A Second Try on Immigration Act

Senator Richard J. Durbin spoke to a crowd of capped and gowned young people, pumping then up with encouraging words as sustenance for their journey ahead. “When I look around this room, I see America’s future,” he said.

But the remarks of Mr. Durbin, an Illinois Democrat, were not delivered to a crowd waiting to hear “Pomp and Circumstance.” Instead, he was speaking Tuesday to an overflowing audience of students and supporters at a hearing of the Senate Judiciary Committee’s immigration subcommittee to discuss bringing the legislation known as Dream Act back before Congress.

Mr. Durbin has long championed the measure, which provides a six-year path to permanent residency for some children of illegal immigrants.
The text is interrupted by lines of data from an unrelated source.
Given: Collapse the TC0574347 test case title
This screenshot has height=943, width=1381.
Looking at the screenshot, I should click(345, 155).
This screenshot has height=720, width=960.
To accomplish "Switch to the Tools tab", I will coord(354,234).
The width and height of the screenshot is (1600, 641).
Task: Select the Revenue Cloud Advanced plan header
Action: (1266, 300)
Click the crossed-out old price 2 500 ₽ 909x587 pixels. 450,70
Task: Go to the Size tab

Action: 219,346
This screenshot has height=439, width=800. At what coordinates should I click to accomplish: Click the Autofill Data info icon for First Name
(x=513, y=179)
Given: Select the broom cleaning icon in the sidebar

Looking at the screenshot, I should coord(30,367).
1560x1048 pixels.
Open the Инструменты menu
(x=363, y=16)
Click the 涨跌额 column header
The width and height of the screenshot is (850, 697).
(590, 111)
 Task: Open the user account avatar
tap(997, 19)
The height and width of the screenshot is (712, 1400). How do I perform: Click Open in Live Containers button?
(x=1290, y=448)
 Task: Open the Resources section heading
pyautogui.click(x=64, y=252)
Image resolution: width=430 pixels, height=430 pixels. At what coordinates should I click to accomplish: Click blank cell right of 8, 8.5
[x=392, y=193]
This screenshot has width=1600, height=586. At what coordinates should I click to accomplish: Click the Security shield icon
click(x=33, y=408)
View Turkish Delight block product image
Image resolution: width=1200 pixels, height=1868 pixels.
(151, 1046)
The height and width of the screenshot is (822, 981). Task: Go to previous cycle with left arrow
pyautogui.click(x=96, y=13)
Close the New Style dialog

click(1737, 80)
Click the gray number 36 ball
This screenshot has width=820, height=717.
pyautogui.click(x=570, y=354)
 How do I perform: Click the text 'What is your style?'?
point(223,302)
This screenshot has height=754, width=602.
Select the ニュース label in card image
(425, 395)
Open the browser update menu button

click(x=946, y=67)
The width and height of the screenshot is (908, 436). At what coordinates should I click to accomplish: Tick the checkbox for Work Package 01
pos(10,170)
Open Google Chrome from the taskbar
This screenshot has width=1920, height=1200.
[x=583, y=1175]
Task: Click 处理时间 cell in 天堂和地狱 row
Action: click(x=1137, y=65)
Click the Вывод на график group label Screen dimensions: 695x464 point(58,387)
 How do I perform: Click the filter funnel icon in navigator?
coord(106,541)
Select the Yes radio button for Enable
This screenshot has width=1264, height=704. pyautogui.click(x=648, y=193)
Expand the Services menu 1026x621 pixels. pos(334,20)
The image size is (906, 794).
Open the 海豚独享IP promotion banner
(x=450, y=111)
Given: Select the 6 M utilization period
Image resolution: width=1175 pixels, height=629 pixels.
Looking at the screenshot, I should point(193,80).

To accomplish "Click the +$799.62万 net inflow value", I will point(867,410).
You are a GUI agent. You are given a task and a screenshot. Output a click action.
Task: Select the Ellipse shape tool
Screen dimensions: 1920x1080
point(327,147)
Under the act, the specifically defined group of people can attain full United States citizenship if they keep their criminal record clean, graduate high school and attend college or join the military.

The measure was sidelined by a Senate filibuster in September, but Mr. Durbin is hoping it can be passed this year with help from key members of the Obama administration, including Janet Napolitano, secretary of Homeland Security, and Arne Duncan, education secretary, both of whom testified in support of the bill Tuesday.

Without the act, many of the high school graduates attending the hearing will not have a shot at a college commencement.

“It goes against our national interest to deny these students a college education,” Mr. Duncan said, predicting that their personal enrichment will help supply America’s need for citizens who can out-innovate competitors. Citing figures provided by the nonpartisan Congressional Budget Office, Mr. Duncan added that legalizing some of the children of illegal immigrants could add $1.7 billion to the economy over 10 years.

Senator John Cornyn, Republican of Texas, pressed Ms. Napolitano on a stipulation in the act that would give her the authority to waive educational requirements for some Dream Act applicants on a case-by-case basis.

He said he was uncomfortable with that stipulation, as well as another that allows participants to be convicted of two misdemeanors before being expelled from the program. “In New York, sexual assault of a minor in the third degree is a misdemeanor,” he said.

She responded by telling Mr. Cornyn that, given the limits of her department’s budget, deporting teenagers who have spent much of their lives in the United States and hope to enroll in college “does not fall within our enforcement priorities.”